A core challenge was architecting a system where a deterministic physics pipeline and a multi-agent reasoning graph operate in lockstep. The physics layer establishes a non-negotiable baseline, while probabilistic agents generate structured assessments on top of it. Ensuring these layers remained aligned required explicit validation, constraint enforcement, and bounded retries. Rather than functioning as a linear AI pipeline, the system continuously reconciles agent outputs with computed physical state to preserve reliability under rapidly changing conditions.

Another challenge was deploying AI into real operational workflows without introducing misplaced trust. In wildfire containment, recommendations affect evacuation timing, crew deployment, and infrastructure protection. We had to design the system so that AI assistance augments situational awareness without projecting unwarranted certainty, remaining transparent, bounded, and clearly subordinate to human judgment.

Accomplishments

We iterated directly with former CalFire leadership to refine alert prioritization, evacuation logic, and interface clarity based on real operational workflows.

We built a feedback-aware, physics-constrained multi-agent system that enforces physically consistent, self-correcting reasoning in a high-stakes environment.
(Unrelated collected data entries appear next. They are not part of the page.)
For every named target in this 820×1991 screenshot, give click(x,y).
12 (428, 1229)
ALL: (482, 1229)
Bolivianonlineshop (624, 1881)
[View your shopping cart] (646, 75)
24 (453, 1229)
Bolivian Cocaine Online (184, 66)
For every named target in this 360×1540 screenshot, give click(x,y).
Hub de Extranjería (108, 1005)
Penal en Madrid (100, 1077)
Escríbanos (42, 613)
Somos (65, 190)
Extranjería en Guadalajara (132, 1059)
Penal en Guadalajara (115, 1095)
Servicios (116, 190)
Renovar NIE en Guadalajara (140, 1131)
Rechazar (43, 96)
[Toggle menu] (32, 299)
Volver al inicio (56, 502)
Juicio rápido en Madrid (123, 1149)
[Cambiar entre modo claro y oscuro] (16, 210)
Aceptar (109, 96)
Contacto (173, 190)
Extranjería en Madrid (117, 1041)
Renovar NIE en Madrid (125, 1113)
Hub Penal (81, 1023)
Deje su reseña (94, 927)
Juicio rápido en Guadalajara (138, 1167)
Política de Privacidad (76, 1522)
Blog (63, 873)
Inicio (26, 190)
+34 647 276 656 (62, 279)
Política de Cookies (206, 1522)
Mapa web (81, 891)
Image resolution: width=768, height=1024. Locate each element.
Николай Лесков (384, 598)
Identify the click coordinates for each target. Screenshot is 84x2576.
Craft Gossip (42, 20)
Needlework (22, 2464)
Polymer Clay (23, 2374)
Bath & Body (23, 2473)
By validating probabilistic agent outputs against a deterministic physics baseline and enforcing bounded retries with safe fallback behavior, the system prevents generative outputs from contradicting physical reality. This ensures recommendations remain consistent, explainable, and grounded in computed state.

Most importantly, we demonstrated a practical framework for responsible AI in life-critical domains: generative reasoning explicitly constrained by deterministic physical models, structured validation loops, visible uncertainty through confidence scoring, and clear preservation of human authority in decision-making. This approach shows how AI systems can augment rather than replace expert judgment in safety-critical contexts.

What we learned

We learned that high-stakes AI systems must be explicitly bounded by deterministic constraints; generative outputs cannot be trusted without formal validation against physical reality. This is especially true in wildfire containment, where lives are at stake and operational decisions must remain grounded in computed state.

We also learned the importance of iteratively reviewing our product with real users, for not only initial insights on user pain points but continuous alignment and redirection as needed. This project reinforced how modern AI systems can responsibly support public sector decision-making when deliberately constrained and purpose-built.

What's next for ContainOS

Ensuring ContainOS is useful in the field will require direct feedback from incident commanders. We hope to work with CalFIRE to extensively test and update this tool for eventual rollout across California and beyond, for real application in containing wildfires right when they start.